We store a decimal(9,8) in our database. It can have any number of places after the decimal point (well, no more than 8). I am frustrated because I want to display it as human-readable text as part of a larger string created on the server. I want as many decimals to the right of the decimal point as are non-zero, for example:

0.05
0.12345
3.14159265

Are all good

If I do

CAST(d AS varchar(50)) 

I get formatting like:

0.05000000
0.12345000
3.14159265

I get similar output if I cast/convert to a float or other type before casting to a varchar.
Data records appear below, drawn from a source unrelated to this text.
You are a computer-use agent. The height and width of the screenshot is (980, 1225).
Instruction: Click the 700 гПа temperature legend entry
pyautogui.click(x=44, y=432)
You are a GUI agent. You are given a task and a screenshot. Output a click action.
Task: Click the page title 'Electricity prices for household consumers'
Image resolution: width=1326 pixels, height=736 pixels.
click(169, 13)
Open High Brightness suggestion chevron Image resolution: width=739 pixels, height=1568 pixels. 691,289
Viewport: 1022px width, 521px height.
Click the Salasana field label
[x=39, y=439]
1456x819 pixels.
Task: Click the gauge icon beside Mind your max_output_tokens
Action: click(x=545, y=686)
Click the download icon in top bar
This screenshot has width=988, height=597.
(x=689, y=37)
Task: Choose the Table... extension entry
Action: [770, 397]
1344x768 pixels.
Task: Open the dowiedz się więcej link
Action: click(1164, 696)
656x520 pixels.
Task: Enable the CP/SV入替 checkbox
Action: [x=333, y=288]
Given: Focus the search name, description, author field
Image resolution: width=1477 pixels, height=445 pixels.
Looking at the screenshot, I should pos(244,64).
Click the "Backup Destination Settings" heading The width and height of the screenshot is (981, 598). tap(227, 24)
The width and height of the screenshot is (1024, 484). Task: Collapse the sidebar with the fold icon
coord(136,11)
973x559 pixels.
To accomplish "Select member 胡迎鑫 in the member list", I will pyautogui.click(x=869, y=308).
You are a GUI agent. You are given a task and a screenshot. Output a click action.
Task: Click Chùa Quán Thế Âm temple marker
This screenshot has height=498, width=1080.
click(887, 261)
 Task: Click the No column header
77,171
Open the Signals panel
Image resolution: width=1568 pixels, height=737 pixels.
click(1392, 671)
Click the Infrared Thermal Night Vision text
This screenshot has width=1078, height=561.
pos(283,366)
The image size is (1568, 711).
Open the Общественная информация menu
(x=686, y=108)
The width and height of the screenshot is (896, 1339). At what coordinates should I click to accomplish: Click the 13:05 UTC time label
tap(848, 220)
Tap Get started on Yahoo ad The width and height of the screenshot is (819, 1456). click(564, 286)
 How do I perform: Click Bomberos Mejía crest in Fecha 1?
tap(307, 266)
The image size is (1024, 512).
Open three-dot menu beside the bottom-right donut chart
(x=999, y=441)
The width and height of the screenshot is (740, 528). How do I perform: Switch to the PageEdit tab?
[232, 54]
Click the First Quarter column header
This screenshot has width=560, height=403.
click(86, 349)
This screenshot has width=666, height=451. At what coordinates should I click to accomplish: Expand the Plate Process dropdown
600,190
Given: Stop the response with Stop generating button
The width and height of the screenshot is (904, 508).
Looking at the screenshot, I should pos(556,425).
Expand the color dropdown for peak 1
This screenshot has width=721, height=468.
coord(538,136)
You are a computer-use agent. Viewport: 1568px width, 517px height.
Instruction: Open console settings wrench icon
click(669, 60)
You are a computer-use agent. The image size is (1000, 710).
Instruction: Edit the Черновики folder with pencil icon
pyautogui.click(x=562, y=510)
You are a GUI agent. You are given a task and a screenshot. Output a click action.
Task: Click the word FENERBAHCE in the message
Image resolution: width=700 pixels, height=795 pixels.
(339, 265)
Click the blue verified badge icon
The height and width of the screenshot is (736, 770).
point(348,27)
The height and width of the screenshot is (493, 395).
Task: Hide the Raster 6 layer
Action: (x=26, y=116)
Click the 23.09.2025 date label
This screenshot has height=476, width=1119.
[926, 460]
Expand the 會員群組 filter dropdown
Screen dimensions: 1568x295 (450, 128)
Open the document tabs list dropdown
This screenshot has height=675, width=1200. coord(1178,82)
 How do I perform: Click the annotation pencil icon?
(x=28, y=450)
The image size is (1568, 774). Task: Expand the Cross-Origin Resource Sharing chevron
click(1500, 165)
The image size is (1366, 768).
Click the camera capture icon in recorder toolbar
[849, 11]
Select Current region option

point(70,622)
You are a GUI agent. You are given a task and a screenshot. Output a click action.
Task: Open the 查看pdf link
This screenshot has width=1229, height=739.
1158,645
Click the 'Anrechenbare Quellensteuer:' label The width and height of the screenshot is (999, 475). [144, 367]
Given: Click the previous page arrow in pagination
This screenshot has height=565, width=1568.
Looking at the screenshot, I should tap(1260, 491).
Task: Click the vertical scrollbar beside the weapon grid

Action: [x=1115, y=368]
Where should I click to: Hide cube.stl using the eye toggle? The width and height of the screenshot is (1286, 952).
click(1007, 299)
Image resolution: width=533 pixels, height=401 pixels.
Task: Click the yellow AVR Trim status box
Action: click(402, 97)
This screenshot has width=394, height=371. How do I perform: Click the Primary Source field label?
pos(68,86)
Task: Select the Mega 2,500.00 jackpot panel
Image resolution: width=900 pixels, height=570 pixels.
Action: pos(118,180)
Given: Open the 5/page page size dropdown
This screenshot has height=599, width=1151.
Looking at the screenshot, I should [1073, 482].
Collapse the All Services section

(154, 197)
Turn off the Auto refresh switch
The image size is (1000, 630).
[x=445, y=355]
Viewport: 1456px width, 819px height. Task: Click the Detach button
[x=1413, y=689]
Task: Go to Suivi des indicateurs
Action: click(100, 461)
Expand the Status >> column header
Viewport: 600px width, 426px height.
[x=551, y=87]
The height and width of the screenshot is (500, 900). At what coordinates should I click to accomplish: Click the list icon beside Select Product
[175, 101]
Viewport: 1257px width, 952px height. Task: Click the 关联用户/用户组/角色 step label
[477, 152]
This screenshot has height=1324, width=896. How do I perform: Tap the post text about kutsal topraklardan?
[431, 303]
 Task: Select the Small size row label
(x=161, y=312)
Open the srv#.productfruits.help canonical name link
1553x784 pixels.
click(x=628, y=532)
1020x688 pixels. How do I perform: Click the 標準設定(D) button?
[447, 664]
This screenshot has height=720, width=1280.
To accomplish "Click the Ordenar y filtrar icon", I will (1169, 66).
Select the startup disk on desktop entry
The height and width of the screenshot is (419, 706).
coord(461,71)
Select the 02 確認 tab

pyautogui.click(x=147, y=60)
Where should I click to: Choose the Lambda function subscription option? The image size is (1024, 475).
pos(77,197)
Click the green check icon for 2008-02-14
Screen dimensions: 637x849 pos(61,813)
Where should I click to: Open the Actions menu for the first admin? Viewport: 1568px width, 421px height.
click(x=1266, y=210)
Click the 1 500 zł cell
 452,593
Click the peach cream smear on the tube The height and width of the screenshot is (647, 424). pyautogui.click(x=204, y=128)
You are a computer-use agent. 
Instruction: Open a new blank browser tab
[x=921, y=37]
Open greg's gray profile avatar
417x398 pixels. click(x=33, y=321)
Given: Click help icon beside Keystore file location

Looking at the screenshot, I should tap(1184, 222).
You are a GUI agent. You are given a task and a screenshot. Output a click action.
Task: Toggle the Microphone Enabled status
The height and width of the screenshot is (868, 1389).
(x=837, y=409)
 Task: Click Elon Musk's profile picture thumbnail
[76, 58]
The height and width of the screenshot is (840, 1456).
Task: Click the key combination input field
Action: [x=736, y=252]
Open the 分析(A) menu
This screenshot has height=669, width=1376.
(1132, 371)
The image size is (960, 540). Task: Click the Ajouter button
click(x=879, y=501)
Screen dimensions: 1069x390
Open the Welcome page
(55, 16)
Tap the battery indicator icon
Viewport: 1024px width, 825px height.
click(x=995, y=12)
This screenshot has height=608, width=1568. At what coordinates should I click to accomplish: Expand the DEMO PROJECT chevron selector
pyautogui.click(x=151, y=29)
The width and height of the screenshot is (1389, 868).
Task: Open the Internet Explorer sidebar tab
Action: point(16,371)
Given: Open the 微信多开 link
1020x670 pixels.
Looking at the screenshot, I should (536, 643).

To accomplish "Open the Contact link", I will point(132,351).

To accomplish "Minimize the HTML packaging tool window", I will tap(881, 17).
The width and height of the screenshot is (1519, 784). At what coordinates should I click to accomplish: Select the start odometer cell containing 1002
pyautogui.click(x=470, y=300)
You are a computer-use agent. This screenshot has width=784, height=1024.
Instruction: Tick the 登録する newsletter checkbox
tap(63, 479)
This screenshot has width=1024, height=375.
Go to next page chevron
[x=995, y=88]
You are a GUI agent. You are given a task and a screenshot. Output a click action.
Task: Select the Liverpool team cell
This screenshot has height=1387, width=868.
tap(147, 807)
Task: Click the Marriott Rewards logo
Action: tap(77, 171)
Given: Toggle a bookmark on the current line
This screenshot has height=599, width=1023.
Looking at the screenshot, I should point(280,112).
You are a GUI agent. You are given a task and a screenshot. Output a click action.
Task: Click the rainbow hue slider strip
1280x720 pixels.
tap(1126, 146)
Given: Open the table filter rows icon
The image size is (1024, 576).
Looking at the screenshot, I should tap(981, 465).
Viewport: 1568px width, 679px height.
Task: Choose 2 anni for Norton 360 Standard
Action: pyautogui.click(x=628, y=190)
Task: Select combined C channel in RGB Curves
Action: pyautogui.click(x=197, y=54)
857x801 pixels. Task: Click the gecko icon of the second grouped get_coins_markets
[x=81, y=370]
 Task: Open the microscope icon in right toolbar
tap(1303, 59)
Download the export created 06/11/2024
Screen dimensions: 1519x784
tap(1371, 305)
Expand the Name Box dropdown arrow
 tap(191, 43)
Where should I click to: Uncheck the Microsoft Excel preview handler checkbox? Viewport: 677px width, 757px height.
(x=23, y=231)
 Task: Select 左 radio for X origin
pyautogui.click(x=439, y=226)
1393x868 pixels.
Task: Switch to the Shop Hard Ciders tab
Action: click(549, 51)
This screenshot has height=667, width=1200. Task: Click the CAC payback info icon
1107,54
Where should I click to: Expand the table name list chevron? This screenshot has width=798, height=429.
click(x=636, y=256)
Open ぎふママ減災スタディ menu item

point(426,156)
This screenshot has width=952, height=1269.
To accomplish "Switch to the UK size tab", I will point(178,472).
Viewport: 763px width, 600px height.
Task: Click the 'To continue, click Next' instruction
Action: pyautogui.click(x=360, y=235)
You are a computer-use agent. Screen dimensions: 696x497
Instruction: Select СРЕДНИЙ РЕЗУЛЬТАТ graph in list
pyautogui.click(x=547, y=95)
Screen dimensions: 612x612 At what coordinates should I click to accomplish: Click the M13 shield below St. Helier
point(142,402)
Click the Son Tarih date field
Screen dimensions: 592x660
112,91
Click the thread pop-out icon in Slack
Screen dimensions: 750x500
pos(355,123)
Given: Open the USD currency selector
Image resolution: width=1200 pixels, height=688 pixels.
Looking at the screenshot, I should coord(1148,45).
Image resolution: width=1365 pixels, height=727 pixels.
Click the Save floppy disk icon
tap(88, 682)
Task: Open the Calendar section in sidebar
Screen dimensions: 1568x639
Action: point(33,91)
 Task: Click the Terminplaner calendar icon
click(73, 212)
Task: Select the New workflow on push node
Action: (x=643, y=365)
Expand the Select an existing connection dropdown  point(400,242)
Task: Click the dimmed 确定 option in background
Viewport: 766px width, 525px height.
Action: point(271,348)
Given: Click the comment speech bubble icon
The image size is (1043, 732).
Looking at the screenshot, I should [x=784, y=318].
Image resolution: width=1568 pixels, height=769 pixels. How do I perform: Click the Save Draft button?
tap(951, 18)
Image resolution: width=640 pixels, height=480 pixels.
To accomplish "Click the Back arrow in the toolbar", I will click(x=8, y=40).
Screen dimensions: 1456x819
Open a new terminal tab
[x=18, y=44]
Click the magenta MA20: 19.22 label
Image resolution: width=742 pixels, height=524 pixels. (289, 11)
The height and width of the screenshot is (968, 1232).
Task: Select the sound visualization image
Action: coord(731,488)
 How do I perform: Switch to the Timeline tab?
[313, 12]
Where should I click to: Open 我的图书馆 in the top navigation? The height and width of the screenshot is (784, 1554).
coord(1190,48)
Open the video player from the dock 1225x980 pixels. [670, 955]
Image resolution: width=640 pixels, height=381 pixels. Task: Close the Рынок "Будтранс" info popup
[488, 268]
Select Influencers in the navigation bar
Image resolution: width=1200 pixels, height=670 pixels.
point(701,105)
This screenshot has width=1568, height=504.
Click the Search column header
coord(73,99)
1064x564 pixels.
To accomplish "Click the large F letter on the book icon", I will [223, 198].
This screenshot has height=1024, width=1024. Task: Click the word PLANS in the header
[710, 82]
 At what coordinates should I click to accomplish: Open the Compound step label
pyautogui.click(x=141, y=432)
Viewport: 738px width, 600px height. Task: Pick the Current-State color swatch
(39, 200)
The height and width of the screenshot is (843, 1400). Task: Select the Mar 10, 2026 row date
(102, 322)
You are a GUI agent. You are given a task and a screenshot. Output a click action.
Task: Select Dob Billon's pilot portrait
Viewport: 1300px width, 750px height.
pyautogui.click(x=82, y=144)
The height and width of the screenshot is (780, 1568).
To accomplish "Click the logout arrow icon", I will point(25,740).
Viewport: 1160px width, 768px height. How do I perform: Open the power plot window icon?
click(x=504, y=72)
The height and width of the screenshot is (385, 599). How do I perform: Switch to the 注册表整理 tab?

I know how to do a fixed number of decimal places, such as:

0.050
0.123
3.142

But that is not what I want.

Yes, I know I can do this through complicated string manipulation (REPLACE, etc), there should be a good way to do it.

Upvotes: 3

Views: 10945

Answers (3)

Cade Roux
Cade Roux

Reputation: 89741

Code copied almost verbatim from here (also discusses the 6-digit limit on float formatting in mode 0):

DECLARE @num3 TABLE (i decimal(9, 8))

INSERT  @num3
        SELECT  0.05
        UNION ALL
        SELECT  0.12345
        UNION ALL
        SELECT  3.14159265 
SELECT  i
       ,CASE WHEN PATINDEX('%[1-9]%', REVERSE(i)) < PATINDEX('%.%', REVERSE(i))
             THEN LEFT(i, LEN(i) - PATINDEX('%[1-9]%', REVERSE(i)) + 1)
             ELSE LEFT(i, LEN(i) - PATINDEX('%.%', REVERSE(i)))
        END 'Converted'
FROM    @num3

Upvotes: 2

AdaTheDev
AdaTheDev

Reputation: 147354

For anything other than fairly straight forward manipulation, I'd be considering doing this in your calling code instead tbh as I think it's usually best for SQL to return the data as-is from the database, and then leave the formatting of that up to whatever is calling it, which is more than likely better geared up for string manipulation. Especially if you find yourself jumping though hoops to try to achieve it.

Upvotes: 0

Gabriele Petrioli
Gabriele Petrioli

Reputation: 196246

Playing around (sql server) i find that casting to float first makes the trick ..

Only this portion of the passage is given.